## EXERCISE DATA
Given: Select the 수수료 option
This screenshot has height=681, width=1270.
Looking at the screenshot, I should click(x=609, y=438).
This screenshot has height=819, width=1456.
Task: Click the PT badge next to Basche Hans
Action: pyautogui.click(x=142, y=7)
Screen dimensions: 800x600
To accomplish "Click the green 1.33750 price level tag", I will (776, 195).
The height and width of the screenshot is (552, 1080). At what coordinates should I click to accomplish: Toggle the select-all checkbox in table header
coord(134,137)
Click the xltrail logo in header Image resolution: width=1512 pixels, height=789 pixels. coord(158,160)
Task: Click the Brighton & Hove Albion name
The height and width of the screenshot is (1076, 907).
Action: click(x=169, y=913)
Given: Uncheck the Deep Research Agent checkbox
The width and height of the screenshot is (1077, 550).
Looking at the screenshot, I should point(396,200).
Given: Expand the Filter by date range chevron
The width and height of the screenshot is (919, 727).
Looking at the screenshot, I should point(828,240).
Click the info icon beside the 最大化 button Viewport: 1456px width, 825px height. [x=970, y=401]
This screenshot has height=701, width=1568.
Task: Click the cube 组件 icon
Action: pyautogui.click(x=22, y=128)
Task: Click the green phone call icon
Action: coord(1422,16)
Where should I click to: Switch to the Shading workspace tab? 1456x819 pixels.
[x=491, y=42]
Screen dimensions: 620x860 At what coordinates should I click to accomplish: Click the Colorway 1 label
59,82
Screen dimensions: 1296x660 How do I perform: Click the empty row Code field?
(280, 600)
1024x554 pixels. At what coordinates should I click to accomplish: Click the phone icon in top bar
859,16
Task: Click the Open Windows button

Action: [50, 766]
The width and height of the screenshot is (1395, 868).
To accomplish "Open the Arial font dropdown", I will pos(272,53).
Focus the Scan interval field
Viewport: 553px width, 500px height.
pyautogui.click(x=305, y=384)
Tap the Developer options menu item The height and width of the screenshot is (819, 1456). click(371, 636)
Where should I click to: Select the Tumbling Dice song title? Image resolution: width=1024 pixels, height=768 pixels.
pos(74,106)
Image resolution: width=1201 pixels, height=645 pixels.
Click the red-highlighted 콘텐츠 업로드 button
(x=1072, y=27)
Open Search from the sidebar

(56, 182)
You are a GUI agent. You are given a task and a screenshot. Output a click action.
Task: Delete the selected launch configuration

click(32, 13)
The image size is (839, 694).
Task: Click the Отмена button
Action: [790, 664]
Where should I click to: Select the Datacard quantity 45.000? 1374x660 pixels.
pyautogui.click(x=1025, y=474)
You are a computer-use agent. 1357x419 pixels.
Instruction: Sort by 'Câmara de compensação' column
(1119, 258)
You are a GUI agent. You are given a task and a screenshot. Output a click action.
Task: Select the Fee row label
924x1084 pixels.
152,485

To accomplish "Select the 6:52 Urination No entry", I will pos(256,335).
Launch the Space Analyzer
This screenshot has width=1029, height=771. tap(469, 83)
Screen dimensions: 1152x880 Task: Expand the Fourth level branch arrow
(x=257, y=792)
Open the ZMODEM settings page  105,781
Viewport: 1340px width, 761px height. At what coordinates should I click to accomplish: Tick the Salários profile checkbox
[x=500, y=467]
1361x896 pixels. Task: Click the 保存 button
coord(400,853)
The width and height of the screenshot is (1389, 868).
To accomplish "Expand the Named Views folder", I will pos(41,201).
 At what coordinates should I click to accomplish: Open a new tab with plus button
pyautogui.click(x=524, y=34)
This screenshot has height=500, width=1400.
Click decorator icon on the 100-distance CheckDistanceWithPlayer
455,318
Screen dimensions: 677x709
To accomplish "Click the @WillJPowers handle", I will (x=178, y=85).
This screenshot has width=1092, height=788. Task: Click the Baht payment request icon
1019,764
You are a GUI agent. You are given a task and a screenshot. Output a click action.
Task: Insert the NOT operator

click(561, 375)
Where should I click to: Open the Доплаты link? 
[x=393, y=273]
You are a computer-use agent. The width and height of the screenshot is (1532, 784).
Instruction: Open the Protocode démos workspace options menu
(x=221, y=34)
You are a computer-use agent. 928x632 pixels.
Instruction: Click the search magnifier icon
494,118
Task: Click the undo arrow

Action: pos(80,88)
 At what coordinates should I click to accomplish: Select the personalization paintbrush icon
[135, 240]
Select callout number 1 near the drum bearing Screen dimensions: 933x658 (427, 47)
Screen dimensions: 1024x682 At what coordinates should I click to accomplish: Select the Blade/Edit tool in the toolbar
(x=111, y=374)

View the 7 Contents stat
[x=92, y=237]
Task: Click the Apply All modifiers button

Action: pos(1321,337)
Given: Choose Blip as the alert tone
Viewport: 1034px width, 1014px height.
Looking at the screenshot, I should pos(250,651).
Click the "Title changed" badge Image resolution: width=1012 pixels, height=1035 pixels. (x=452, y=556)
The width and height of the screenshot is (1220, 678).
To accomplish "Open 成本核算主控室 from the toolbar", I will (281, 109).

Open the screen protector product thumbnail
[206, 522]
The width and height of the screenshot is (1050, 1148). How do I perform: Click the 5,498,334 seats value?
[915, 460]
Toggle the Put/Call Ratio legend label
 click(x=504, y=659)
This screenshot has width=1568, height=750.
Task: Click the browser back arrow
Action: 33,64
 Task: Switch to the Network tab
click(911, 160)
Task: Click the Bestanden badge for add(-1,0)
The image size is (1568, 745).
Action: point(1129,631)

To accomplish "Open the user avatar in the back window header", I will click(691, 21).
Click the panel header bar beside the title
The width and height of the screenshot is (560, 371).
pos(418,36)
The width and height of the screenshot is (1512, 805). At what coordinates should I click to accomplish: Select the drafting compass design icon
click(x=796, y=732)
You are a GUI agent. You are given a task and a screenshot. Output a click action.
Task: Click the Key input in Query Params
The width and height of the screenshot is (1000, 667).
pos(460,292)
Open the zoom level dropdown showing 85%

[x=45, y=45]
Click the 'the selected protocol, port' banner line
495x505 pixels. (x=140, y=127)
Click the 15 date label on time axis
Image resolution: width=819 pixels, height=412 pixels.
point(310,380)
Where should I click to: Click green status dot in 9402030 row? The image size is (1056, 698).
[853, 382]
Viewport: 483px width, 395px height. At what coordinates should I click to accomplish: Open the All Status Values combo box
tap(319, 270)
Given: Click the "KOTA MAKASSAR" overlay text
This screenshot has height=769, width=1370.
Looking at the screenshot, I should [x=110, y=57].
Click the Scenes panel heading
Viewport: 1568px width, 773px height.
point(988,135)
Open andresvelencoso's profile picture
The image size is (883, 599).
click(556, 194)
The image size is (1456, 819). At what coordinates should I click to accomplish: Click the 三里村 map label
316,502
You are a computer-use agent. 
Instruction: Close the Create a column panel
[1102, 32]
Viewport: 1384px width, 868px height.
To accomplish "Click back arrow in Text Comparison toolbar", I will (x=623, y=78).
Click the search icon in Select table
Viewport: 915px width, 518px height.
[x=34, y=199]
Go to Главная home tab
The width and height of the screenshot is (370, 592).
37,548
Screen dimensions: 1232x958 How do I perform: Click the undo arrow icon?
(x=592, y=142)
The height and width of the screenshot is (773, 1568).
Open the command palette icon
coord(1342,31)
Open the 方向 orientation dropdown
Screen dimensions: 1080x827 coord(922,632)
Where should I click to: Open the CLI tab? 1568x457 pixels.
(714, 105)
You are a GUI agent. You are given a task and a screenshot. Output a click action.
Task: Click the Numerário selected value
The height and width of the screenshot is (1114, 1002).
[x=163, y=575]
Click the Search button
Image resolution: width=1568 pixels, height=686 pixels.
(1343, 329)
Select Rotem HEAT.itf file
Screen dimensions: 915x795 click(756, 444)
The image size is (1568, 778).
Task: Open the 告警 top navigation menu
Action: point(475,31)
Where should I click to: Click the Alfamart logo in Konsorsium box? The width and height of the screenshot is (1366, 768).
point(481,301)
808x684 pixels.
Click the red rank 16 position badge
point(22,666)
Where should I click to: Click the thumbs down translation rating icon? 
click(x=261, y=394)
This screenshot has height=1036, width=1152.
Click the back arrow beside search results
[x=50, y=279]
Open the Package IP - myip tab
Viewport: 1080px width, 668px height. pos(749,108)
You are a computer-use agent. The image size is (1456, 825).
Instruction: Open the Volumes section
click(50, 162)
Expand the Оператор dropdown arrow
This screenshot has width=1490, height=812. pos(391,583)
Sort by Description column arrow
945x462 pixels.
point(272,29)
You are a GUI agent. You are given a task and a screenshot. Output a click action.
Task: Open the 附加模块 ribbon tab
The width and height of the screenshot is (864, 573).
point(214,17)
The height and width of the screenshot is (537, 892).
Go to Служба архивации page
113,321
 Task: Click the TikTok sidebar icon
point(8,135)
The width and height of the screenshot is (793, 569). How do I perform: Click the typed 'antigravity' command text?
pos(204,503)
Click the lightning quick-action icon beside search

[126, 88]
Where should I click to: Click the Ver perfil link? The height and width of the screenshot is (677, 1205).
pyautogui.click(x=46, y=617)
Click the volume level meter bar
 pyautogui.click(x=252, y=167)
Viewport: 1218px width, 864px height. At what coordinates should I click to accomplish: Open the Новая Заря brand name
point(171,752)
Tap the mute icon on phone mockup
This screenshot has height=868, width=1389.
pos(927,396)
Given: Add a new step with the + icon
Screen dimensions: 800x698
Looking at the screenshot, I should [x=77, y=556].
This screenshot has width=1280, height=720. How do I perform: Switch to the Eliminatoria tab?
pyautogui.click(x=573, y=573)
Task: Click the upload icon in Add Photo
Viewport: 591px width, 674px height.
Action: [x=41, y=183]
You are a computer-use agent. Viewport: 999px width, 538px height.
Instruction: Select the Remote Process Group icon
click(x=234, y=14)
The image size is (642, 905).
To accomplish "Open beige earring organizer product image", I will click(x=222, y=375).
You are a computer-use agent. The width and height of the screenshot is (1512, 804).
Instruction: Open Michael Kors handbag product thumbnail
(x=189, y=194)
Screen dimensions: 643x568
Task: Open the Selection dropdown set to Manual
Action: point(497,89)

## THE REQUEST
Reproduce the lines verbatim, from the beginning of the entries up to and including the line containing "coord(134,137)".

## RESULT BELOW
Given: Select the 수수료 option
This screenshot has height=681, width=1270.
Looking at the screenshot, I should click(x=609, y=438).
This screenshot has height=819, width=1456.
Task: Click the PT badge next to Basche Hans
Action: pyautogui.click(x=142, y=7)
Screen dimensions: 800x600
To accomplish "Click the green 1.33750 price level tag", I will (776, 195).
The height and width of the screenshot is (552, 1080). At what coordinates should I click to accomplish: Toggle the select-all checkbox in table header
coord(134,137)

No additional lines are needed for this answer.